If there is a bit of Los Angeles water pioneer William Mulholland in Braverman -- it's easy to picture him standing astride the empty stretches of desert proclaiming as Mulholland did, "There it is, take it" -- there is more than a touch of David Ben-Gurion. Israel's first prime minister made his home on Kibbutz Sde Boker, about 25 miles from Beersheba. He who would seek wisdom, Ben-Gurion used to say, should head south to the Negev.
Ben-Gurion long believed that settling the Negev was critical to Israel's future, and today his vision seems more urgent than ever. It is the catalyst for what Braverman calls Zionism 2.0, the next phase in the Jewish people's nation-building in its ancestral homeland. Like Zionism's first iteration, this one, too, involves a man, a vision and a desert landscape.

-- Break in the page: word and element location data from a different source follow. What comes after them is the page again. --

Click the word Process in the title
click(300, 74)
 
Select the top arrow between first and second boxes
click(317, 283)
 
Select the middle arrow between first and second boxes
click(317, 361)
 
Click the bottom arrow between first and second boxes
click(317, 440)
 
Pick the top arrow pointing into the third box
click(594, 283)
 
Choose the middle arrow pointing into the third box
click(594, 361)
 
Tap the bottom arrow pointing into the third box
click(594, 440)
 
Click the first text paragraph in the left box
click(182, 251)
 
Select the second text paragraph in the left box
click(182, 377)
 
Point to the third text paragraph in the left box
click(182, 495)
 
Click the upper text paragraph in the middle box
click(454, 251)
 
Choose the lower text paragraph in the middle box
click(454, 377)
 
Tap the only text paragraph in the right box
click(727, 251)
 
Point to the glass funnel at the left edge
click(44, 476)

It is true that every third Israeli declares his corner of the country the next "Silicon Wadi," ripe for foreign investment and boom times. But Braverman -- to judge by his track record -- might just be the one to fulfill his own prophecy.

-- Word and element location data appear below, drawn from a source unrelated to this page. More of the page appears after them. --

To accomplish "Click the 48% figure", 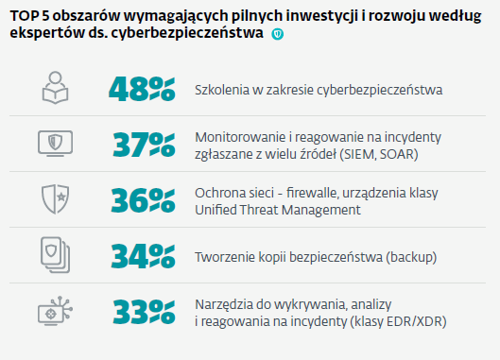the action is (142, 89).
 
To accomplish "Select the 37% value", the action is (144, 146).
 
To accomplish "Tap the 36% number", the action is (143, 200).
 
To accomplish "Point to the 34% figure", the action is (143, 256).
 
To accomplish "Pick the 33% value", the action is (144, 312).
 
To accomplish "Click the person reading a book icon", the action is (55, 88).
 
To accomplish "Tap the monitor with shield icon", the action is (55, 144).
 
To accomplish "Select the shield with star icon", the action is (55, 199).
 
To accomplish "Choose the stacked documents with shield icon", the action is (55, 255).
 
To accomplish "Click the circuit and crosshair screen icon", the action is (55, 311).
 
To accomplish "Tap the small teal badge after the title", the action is (278, 34).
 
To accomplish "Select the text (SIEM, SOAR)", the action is (379, 155).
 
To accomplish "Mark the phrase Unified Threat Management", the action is (278, 210).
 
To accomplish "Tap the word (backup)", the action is (411, 257).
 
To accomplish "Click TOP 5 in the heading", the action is (29, 16).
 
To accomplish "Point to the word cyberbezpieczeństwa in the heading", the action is (187, 33).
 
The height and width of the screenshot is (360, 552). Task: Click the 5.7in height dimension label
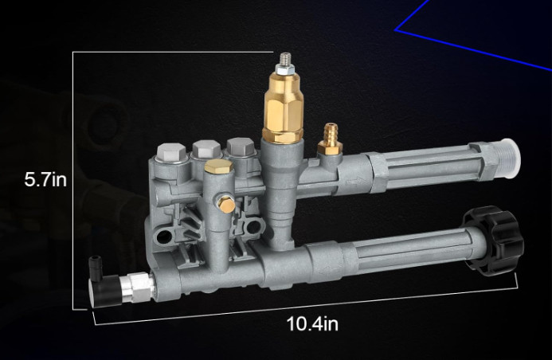(x=45, y=179)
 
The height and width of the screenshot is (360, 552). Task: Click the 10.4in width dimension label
(x=312, y=323)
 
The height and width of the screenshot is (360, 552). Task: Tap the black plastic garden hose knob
(x=494, y=240)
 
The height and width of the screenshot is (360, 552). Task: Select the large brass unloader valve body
(x=283, y=108)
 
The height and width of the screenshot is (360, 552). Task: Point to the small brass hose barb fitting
(x=330, y=139)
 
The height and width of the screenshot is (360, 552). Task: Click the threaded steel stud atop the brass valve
(x=285, y=59)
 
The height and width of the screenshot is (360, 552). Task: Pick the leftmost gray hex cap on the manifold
(x=171, y=152)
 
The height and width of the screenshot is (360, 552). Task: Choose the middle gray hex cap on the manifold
(x=206, y=149)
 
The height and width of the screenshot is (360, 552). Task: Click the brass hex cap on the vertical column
(x=218, y=166)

He arrived at BGU 12 years ago as Israel's youngest university president, at a time when the government threatened to turn the school, riddled with debt and declining enrollment, into a community college. He has since tripled enrollment to 16,000, raised $250 million, run budget surpluses each year and established the campus as a leader in science and literature.
Its Hebrew literature faculty includes Amos Oz and Aharon Appelfeld; its National Institute for Biotechnology boasts as consultants Phillip Needleman, developer of Celebrex, and Nobel Prize laureate Sir Aaron Klug, and it runs a world-renowned program in arid lands and water research.
Now, BGU is the fastest-growing university in Israel and the hardest one to get into. Think Princeton or Dartmouth at 33 Celsius.
But Braverman's vision of Israel extends beyond the university and the desert. Israel's lurching from crisis to crisis has blinded its leaders to the need for long-term planning and investment. During the last decade, when the tech boom and the glow of Oslo set fire to the nation's economy, the division between the country's haves and have-nots only grew, and monies for public services were nowhere to be found.
"The trickle-down theory never took place anywhere," said Braverman, who served as a senior economist at the World Bank. "There is no trickle-down theory. We never invested -- that's my j'accuse -- not in education, desalination, transportation. We didn't do what we're supposed to do."
But, he says, it is not too late. Development in the Negev and the Galilee -- another underutilized region to the north -- could be the catalyst for improving Israel's governance -- more regional control, less waste and corruption -- and democracy.
For starters, Braverman urges Angelenos who visit Israel to start putting Beersheba and environs on their itinerary. "If you don't go to the Negev" he told me, "you don't understand what Israel is." Or, he might have added, what it can become.